Vestibular rehabilitation, also called vestibular rehabilitation training or VRT, is a form of “brain retraining”. It involves carrying out a special programme of exercises that encourage your brain to adapt to the abnormal messages sent from your ears.

During VRT, you keep moving despite feelings of dizziness and vertigo. Your brain should eventually learn to rely on the signals coming from the rest of your body, such as your eyes and legs, rather than the confusing signals coming from your inner ear.
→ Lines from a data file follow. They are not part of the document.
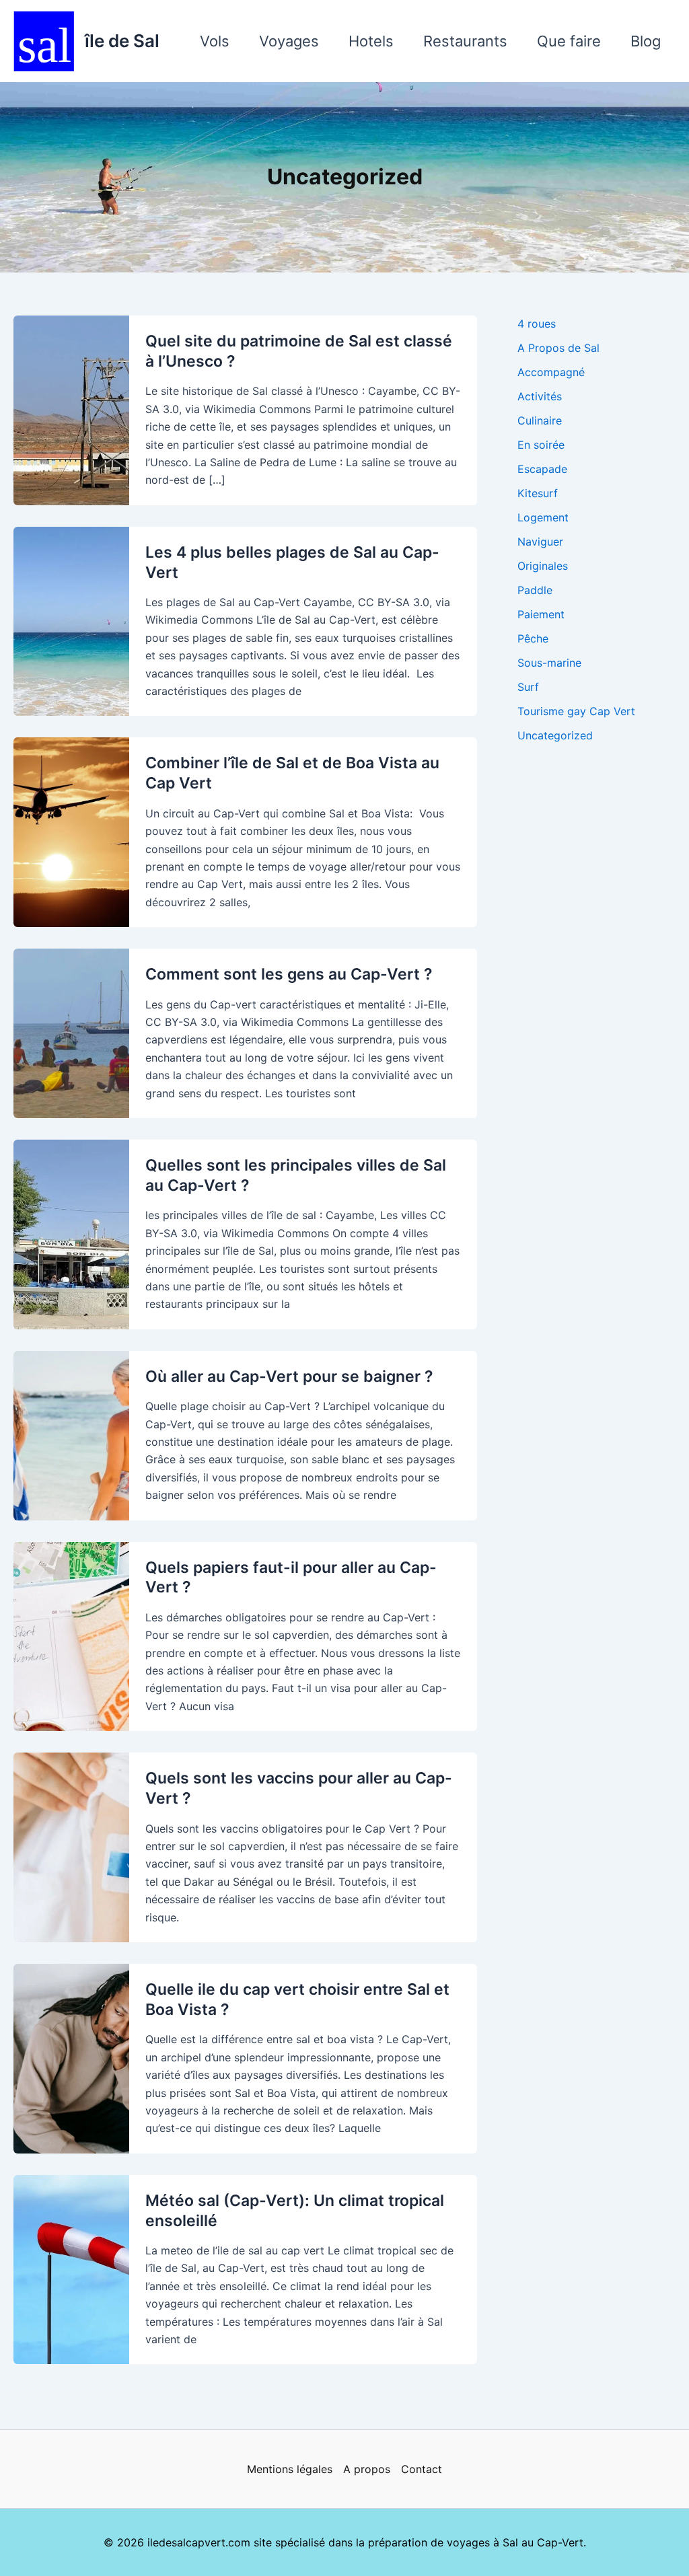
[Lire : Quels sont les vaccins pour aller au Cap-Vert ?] (71, 1846)
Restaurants (465, 41)
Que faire (569, 41)
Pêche (532, 638)
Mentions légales (289, 2469)
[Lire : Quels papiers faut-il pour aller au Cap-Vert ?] (71, 1635)
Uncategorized (555, 735)
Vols (214, 41)
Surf (528, 687)
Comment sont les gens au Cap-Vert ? (289, 974)
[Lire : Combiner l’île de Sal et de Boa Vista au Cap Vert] (71, 831)
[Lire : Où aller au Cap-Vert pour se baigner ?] (71, 1434)
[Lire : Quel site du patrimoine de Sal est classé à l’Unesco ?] (71, 409)
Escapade (542, 469)
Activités (539, 396)
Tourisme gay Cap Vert (576, 711)
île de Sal (122, 40)
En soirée (541, 444)
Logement (543, 517)
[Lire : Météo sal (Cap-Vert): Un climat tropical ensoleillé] (71, 2268)
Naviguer (540, 541)
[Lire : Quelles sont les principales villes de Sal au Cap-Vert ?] (71, 1233)
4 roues (536, 323)
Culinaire (539, 420)
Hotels (371, 41)
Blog (645, 41)
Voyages (289, 41)
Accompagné (551, 372)
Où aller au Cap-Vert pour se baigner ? (289, 1376)
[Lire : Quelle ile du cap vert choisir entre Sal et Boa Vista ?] (71, 2057)
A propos (366, 2469)
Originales (542, 566)
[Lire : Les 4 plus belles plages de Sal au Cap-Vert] (71, 620)
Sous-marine (549, 662)
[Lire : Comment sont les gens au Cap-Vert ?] (71, 1032)
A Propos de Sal (558, 348)
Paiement (541, 614)
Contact (421, 2469)
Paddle (534, 590)
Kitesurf (537, 493)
By relying on other signals, your brain minimises any dizziness and helps you to maintain your balance.

An audiologist (hearing specialist) may provide VRT. Your GP may be able to refer you for VRT, although it depends on availability in your area.
In some cases, it may be possible to use VRT without specialist.

Food Allergies

Having food allergies or sensitivities can lead to dizziness and/or light-headedness.  Of course, not everyone who has a food allergy or food sensitivity experiences dizziness or light-headedness, but it’s still something to look into.  Elevated histamine levels might be responsible for the symptoms, and as a result, sometimes antihistamines are used.

Vertigo with an unknown cause

If the cause of your vertigo is unknown, you may be admitted to hospital if:

  • you have severe nausea and vomiting, and can’t keep fluids down
  • your vertigo comes on suddenly and wasn’t caused by you changing position
  • you possibly have central vertigo
  • you have sudden hearing loss, but it’s not thought to be Meniere’s disease

Alternatively, you may be referred to a specialist, such as:

  • a neurologist – a specialist in treating conditions that affect the nervous system
  • an ENT specialist – a specialist in conditions that affect the ear, nose or throat
  • an audio vestibular physician – a specialist in hearing and balance disorders

While waiting to see a specialist, you may be treated with medication.